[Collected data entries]
──────────────────────────────
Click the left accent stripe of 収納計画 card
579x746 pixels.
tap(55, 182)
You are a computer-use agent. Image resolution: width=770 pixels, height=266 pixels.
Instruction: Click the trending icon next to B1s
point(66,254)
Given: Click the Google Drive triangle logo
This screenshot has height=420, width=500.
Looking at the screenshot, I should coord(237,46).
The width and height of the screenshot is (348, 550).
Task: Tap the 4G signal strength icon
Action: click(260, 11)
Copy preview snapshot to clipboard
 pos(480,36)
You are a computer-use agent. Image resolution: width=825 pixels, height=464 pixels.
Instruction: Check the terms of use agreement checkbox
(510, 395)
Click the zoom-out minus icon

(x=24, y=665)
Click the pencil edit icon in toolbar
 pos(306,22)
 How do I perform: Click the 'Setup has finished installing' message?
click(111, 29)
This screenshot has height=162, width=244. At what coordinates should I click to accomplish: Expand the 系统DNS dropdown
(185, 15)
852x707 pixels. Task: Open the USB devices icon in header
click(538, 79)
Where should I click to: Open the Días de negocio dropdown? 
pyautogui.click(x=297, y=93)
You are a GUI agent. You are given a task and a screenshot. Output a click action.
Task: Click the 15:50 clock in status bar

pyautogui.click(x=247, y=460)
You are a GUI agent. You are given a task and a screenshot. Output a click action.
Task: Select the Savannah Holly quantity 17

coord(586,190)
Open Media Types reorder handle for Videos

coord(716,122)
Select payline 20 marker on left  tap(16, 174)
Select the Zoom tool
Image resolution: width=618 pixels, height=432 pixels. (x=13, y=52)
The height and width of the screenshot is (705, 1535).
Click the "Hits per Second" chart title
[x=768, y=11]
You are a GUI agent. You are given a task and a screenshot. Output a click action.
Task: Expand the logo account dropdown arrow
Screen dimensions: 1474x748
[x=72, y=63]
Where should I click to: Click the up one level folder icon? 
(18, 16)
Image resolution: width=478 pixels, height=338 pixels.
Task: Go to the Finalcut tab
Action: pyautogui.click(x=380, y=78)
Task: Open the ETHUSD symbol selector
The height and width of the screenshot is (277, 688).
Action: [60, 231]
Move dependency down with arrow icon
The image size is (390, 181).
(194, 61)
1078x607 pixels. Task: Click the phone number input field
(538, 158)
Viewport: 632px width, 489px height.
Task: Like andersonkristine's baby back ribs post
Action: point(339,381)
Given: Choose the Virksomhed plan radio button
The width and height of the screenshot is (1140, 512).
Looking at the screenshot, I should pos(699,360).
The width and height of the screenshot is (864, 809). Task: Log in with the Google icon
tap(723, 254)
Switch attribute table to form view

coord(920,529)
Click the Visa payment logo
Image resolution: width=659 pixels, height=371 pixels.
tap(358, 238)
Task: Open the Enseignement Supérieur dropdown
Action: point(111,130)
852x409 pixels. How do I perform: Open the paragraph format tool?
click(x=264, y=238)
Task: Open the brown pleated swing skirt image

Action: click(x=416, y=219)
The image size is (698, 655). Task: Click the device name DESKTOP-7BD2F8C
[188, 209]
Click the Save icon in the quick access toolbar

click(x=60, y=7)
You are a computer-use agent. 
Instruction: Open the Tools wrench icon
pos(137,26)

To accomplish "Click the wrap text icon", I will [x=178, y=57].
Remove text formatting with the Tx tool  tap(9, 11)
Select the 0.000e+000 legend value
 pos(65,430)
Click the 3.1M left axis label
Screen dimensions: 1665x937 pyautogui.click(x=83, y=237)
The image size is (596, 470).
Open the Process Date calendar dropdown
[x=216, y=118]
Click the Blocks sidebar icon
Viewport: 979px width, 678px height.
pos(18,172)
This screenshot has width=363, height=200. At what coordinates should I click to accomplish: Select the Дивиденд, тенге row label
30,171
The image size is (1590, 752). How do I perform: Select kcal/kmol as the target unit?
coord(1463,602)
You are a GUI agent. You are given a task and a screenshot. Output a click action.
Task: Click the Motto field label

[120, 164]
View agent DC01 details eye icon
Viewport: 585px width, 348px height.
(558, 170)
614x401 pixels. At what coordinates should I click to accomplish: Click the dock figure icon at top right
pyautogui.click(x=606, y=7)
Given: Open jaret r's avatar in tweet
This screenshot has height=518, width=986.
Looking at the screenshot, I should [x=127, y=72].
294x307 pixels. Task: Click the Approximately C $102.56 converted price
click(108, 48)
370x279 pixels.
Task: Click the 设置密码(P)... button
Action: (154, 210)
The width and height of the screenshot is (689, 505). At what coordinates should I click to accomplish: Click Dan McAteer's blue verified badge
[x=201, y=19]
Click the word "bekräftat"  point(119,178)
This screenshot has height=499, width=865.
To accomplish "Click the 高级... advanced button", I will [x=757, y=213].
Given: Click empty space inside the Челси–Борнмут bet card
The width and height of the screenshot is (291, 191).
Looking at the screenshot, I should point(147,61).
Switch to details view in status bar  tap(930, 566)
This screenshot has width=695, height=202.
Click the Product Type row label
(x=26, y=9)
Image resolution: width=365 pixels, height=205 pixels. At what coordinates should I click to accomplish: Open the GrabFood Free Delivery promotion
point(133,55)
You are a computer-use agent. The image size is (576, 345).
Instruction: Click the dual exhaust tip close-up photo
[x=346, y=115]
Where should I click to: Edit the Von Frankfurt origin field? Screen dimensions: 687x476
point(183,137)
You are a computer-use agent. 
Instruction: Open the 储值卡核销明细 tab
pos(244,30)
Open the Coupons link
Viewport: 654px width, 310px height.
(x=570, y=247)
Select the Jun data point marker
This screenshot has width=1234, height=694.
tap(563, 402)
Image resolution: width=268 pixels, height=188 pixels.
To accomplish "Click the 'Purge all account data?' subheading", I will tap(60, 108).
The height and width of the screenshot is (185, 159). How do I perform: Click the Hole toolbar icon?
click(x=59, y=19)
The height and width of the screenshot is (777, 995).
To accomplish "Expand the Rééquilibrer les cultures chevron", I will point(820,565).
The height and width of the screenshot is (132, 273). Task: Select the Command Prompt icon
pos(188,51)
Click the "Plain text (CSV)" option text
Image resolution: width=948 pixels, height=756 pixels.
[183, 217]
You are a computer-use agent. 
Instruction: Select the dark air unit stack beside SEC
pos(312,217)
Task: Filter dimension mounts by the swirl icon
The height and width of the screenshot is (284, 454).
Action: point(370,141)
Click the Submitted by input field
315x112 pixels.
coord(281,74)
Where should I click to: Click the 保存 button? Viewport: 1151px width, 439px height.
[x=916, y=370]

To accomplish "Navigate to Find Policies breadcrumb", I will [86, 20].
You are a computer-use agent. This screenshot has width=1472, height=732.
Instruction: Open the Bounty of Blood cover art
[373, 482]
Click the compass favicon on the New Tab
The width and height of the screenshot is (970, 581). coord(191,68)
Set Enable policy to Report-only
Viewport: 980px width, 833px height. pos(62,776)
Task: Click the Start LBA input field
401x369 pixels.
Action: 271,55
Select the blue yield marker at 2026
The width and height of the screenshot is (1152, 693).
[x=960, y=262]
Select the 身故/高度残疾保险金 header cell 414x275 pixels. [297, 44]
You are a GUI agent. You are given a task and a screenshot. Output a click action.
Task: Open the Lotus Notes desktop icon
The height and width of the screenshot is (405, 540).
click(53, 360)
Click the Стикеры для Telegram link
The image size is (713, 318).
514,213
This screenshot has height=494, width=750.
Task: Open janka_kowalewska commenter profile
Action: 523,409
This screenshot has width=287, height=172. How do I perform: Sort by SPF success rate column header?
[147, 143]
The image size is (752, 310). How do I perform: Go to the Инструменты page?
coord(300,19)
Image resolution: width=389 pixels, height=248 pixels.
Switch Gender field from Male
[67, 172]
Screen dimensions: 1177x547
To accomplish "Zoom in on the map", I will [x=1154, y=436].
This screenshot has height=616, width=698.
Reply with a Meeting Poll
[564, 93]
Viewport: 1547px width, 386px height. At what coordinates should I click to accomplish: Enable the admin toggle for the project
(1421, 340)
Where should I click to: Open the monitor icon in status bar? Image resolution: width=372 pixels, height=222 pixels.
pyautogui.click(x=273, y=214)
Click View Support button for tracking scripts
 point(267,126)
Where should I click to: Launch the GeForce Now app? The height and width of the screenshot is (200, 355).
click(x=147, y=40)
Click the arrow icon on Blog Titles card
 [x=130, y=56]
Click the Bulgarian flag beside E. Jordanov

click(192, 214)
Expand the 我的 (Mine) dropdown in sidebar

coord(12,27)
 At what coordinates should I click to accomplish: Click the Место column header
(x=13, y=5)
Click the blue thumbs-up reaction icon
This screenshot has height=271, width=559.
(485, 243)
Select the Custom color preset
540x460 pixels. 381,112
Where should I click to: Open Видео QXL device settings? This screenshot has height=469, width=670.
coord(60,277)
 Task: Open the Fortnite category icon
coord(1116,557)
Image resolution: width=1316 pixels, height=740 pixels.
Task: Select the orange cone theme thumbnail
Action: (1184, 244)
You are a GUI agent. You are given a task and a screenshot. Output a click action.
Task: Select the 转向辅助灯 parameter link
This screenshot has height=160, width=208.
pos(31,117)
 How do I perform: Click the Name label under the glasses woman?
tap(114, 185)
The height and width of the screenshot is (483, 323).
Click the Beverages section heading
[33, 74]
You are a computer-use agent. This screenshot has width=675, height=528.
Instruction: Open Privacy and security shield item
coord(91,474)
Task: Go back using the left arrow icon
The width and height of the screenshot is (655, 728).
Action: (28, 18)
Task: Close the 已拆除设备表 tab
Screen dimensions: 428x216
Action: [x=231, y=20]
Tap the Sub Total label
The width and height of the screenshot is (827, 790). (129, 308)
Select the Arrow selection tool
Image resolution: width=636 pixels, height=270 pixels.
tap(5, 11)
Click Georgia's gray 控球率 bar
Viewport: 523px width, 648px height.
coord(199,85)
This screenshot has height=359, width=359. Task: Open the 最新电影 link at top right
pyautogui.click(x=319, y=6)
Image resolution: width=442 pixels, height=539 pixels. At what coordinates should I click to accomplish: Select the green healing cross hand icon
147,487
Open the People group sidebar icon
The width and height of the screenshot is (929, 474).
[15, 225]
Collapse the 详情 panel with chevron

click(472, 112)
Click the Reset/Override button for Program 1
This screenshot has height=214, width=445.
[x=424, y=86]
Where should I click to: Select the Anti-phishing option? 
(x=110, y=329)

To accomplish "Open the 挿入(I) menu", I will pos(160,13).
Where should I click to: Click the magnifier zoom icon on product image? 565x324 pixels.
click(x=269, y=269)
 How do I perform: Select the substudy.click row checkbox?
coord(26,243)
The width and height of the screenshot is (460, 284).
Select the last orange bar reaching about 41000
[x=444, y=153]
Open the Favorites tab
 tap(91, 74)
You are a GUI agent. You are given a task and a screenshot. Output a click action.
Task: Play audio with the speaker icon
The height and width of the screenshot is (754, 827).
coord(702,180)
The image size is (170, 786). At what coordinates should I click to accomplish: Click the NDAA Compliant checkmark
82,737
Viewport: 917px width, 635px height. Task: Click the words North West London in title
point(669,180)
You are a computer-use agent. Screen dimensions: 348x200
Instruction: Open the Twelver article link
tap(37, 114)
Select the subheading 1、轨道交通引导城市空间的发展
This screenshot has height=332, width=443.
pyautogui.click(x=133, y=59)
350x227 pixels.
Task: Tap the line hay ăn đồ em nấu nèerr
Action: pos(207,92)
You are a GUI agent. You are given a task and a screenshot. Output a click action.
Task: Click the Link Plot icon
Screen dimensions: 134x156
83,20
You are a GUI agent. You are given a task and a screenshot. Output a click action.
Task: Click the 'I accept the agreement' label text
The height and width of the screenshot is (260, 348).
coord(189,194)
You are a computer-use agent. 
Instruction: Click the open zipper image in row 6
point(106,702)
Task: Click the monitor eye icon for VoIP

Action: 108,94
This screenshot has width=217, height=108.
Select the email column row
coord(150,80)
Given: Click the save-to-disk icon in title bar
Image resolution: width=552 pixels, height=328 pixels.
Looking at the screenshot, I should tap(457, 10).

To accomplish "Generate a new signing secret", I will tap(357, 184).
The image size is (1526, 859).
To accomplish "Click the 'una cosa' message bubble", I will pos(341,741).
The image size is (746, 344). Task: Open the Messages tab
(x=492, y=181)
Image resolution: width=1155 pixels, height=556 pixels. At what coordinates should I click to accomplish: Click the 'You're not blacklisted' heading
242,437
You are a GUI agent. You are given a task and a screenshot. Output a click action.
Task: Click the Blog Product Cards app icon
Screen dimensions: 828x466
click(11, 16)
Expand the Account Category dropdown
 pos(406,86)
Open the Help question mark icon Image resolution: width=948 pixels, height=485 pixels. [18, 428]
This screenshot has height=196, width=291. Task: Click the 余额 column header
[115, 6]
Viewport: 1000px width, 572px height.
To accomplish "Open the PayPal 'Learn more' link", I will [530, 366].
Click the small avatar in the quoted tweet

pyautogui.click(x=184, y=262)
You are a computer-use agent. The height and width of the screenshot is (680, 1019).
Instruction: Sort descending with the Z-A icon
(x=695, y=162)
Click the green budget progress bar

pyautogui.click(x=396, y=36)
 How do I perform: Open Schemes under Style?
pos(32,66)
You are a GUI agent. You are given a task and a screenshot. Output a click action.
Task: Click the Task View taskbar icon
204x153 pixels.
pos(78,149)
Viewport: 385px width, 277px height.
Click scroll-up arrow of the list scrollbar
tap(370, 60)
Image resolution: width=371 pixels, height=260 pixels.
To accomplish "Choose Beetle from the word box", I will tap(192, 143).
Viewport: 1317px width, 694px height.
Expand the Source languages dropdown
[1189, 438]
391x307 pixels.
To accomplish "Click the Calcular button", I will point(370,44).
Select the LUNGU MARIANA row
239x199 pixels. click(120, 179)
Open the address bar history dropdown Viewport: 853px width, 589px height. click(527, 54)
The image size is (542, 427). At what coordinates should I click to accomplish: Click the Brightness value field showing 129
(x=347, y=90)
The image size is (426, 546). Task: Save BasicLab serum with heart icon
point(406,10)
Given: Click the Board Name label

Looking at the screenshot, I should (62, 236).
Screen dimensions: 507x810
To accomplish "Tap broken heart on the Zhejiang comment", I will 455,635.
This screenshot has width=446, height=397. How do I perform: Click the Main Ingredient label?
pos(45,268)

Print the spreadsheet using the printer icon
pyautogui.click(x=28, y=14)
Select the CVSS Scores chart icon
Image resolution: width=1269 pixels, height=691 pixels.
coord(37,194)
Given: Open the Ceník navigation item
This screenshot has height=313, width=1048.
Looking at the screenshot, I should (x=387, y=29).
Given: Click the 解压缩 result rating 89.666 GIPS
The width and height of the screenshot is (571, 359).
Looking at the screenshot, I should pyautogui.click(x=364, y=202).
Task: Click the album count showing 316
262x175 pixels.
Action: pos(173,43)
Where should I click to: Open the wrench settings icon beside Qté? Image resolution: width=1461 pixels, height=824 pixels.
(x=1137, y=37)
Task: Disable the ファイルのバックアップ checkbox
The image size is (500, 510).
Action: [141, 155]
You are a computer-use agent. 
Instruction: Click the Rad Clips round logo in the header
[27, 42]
──────────────────────────────
Your goal. Isolate the lines above that contain the word "Choose" and copy them.

Exercise output.
Given: Choose the Virksomhed plan radio button
To accomplish "Choose Beetle from the word box", I will tap(192, 143).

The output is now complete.